Plateforme d'échanges spécialisée

La ville de Lyon a été pionnière en la matière. Dès 2005, la capitale des Gaules a créé une filière de vente de matériel d'occasion (projecteurs, tondeuses...), confiant la gestion de son site internet à une société spécialisée (www.agorastore.fr). En deux ans, la ville avait récupéré près de 100 000 euros ! Aujourd'hui, AgoraStore est devenue une plateforme d'échanges spécialisée dans la vente de fournitures réformées aux collectivités par le biais d'enchères. Elle met à disposition un site dédié à chaque collectivité qui en fait la demande, à l'image de la ville de Meudon, qui a créé son espace fin 2008 pour revendre notamment du matériel de restauration collective et même un bus. Pour adhérer au site, les collectivités s'acquittent d'un forfait correspondant à la mise en place du site et à l'assistance nécessaire, et d'un autre forfait correspondant au montant des produits vendus. La mise aux enchères de base correspond à 10 % de la valeur des produits concernés, quelle que soit la qualité du bien. Les transactions présentent donc un intérêt économique pour l'acheteur comme pour le revendeur.
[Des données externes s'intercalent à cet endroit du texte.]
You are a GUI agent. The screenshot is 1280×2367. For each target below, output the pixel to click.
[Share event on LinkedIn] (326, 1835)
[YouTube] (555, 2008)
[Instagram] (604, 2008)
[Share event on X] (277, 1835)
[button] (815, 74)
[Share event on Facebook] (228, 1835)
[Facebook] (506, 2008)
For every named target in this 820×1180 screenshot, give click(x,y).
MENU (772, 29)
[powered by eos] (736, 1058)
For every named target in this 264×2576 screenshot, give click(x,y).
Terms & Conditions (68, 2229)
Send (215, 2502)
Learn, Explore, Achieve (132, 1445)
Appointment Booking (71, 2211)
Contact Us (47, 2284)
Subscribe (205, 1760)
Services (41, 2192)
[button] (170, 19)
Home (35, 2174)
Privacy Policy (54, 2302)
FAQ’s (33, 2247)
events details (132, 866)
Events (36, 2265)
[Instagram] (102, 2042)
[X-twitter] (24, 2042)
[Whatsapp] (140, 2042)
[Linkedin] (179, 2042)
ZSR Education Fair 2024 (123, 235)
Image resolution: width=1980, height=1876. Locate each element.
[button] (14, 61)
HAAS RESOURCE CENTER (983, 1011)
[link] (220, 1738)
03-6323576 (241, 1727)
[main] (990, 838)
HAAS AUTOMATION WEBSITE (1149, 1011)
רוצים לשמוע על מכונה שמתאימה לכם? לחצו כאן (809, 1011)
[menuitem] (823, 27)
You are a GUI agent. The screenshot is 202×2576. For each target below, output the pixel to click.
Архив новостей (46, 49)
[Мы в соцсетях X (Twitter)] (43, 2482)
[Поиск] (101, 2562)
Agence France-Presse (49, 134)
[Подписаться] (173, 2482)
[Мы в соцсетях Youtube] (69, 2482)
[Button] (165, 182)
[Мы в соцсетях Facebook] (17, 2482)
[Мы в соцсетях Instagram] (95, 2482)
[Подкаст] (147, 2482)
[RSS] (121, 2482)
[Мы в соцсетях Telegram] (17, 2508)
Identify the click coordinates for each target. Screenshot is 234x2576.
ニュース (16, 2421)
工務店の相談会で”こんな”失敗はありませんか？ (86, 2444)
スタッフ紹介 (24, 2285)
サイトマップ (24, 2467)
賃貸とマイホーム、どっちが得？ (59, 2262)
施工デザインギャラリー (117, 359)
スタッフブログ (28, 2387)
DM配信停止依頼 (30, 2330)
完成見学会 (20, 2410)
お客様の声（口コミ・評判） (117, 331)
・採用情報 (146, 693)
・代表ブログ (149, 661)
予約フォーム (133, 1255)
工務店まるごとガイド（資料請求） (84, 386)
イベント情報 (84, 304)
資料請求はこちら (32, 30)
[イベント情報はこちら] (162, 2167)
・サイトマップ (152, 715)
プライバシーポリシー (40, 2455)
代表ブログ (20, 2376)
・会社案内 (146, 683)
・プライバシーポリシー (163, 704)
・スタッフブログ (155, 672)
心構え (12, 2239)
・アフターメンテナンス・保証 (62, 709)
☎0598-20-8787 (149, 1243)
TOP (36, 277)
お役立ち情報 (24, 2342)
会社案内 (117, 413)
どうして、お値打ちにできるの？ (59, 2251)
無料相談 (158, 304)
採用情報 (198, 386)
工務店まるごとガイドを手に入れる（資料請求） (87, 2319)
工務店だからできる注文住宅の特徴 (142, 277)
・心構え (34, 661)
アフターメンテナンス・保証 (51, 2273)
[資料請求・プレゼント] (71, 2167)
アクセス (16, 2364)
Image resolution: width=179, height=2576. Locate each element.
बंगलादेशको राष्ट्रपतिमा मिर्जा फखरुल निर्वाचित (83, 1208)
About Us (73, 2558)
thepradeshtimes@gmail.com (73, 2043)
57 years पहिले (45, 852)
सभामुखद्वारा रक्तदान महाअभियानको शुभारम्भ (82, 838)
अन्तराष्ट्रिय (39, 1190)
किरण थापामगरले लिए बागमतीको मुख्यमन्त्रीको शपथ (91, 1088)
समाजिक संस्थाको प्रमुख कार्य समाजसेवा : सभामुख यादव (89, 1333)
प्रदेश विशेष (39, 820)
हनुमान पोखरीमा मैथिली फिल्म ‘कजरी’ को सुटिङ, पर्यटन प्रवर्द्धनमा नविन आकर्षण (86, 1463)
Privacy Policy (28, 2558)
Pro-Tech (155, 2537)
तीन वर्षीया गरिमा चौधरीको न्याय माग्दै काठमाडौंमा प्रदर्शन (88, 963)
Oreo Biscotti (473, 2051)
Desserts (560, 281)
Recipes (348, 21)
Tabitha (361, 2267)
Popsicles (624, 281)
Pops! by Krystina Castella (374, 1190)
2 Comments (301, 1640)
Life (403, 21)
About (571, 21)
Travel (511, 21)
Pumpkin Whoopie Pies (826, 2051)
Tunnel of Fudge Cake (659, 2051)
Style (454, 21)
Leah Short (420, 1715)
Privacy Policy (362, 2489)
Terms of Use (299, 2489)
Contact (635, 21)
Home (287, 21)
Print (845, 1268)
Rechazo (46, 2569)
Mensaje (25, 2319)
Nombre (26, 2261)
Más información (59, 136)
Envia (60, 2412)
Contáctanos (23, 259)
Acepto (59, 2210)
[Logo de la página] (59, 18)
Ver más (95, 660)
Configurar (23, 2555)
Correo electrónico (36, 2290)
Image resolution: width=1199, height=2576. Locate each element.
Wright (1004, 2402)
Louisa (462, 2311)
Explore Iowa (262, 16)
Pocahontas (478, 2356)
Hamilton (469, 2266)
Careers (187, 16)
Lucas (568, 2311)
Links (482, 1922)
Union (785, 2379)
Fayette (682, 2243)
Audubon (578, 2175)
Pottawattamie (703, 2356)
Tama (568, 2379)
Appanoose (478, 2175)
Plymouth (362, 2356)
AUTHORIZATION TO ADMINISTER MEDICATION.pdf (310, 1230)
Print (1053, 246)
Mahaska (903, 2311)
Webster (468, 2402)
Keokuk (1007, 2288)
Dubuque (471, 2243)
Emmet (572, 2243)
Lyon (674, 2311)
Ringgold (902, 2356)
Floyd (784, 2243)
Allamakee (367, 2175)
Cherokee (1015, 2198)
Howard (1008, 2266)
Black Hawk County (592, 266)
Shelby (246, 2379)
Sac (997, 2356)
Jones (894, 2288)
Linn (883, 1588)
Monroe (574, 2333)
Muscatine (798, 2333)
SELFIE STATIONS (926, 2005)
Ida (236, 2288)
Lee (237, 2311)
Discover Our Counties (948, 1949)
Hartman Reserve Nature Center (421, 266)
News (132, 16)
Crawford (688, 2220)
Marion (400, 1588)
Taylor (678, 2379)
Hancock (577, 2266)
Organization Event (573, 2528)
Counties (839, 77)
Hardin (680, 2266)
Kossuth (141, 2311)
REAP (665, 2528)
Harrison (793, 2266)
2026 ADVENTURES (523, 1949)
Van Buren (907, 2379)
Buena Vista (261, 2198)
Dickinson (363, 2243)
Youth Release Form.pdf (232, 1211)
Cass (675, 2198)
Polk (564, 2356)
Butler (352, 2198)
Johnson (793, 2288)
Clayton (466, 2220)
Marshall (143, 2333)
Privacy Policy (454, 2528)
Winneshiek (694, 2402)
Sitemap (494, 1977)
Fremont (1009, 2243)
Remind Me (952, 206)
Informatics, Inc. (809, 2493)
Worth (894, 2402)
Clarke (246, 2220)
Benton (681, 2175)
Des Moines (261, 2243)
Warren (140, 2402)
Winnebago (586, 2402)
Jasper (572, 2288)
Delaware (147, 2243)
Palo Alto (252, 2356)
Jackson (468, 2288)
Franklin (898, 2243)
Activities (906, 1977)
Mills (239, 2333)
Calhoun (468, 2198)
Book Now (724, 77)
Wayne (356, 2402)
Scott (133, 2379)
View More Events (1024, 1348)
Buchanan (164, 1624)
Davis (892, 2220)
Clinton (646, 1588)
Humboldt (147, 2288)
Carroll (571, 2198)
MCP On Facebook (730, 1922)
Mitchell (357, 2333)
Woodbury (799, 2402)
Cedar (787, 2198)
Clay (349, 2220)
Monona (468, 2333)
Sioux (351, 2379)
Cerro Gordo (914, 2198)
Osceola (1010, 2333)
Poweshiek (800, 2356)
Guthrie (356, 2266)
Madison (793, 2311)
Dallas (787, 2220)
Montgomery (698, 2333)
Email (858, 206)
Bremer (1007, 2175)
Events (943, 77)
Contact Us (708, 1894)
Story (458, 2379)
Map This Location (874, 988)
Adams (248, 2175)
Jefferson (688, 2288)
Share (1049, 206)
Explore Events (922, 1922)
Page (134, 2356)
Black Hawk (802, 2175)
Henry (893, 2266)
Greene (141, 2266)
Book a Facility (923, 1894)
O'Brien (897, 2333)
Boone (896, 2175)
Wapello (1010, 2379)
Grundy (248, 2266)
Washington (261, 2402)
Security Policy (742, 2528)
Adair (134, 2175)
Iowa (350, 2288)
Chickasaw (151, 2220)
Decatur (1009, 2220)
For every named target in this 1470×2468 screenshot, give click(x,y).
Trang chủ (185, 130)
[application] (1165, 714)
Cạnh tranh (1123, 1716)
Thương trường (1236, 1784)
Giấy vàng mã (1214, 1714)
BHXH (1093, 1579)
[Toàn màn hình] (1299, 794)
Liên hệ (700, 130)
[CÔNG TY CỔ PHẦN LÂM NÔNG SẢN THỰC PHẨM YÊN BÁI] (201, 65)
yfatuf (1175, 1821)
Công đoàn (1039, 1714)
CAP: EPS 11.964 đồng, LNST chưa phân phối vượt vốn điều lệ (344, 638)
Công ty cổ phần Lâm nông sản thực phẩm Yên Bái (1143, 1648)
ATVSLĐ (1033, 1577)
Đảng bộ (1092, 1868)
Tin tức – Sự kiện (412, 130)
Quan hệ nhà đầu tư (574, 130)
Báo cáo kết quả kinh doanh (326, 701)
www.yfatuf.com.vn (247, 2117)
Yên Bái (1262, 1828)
De son côté, la communauté urbaine du Mans a décidé de "déstocker" ses fournitures ou son matériel inutiles en créant un site d'enchères l'an dernier. C'est une société spécialisée (Webenchères), sélectionnée après une consultation, qui a créé et animé ce site, se rémunérant uniquement via une commission sur les ventes. Preuve que cette pratique entre progressivement dans les moeurs.

L'expert

David Moore est directeur du pôle public au sein de Factea Sourcing, un cabinet de conseil en stratégie et en amélioration de la performance, spécialisé notamment dans l'optimisation des achats des entreprises et des collectivités territoriales.

Les clés

- Le réemploi des fournitures réformées est une bonne solution au problème de La gestion et du traitement des déchets - La transformation des biens jugés obsolètes en ressource via une plateforme de marché est profitable pour l'ensemble des parties - Le coût de la mise en place d'un site d'enchères pour vendre ses fournitures est modeste et les prestataires se rémunèrent tout ou partie par une commission sur les ventes réalisées.